The MTA has been failing its costumers on an epic scale lately. Yesterday's commuting nightmare also had Con Edison pitching in: NY Times "Why a Midtown Power Failure Snarled Your Morning Commute." Snarled is a pretty cozy word for soul-sapping mess.
Funny thing, when I was googling for info about yesterday's mess (April 21, 2017), I kept landing on articles I thought were about it, but were about other recent messes: "Chaos as power blackout hits New York's Grand Central bringing trains to a standstill" is from January, 2013
There really are too many examples to list, except perhaps for the one I've pasted below. From August 1980!

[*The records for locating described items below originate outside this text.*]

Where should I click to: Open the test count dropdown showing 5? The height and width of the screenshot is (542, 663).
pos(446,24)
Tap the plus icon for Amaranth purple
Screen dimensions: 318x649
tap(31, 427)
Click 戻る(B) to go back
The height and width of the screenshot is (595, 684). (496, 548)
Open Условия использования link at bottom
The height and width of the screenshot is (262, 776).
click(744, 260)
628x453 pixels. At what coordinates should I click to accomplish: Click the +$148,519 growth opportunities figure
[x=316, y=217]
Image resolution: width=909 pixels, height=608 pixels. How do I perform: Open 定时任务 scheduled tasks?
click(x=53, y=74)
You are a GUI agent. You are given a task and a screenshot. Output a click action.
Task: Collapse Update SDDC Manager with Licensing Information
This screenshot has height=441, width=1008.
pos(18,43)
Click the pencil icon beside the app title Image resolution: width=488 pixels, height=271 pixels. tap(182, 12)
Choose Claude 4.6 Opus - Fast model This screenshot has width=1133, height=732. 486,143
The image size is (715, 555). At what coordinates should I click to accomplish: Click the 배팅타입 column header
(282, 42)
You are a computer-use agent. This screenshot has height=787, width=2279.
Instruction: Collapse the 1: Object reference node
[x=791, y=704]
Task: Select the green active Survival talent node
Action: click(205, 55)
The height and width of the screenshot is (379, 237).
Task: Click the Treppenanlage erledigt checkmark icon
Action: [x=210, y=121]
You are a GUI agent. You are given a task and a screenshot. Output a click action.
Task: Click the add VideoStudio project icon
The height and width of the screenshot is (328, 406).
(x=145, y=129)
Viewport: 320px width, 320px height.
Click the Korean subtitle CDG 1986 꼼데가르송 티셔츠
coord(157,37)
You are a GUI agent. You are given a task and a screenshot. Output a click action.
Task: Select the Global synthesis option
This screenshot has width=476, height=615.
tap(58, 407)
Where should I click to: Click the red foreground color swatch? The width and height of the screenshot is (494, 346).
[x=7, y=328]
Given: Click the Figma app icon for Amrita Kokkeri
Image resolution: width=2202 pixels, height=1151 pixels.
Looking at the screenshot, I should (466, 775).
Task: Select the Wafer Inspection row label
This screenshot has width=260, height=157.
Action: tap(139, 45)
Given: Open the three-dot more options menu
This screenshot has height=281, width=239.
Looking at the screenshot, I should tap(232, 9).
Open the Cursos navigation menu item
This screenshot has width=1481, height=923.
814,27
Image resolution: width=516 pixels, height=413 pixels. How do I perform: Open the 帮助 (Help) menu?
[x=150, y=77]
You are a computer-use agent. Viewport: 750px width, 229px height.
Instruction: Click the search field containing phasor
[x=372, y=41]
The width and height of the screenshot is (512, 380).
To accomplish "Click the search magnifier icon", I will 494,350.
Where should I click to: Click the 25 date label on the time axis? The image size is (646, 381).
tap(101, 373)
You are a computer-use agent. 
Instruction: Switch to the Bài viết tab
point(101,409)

Kudos to The New York Times archives. I started commuting from Long Island into Manhattan in high school during the summer of my junior year when I got an internship at The Metropolitan Museum of Art. It was soul-sapping (I know I've said that before.) I was young and wanted to shout and scream about how awful this daily experience was, and of course was really thrilled when the NY Times ran it.
Even more satisfying: my brother, who also commuted, was on a Penn Station platform, trying to get to the stairs to get to the street, hemmed in by too many people who can but shuffle inch by inch to keep going, when he heard a guy say to his friend, "This is just what she was talking about." He had read the article!
Thirty years on, and commuters are still cattle. Maybe that is simply the fate of city dwellers.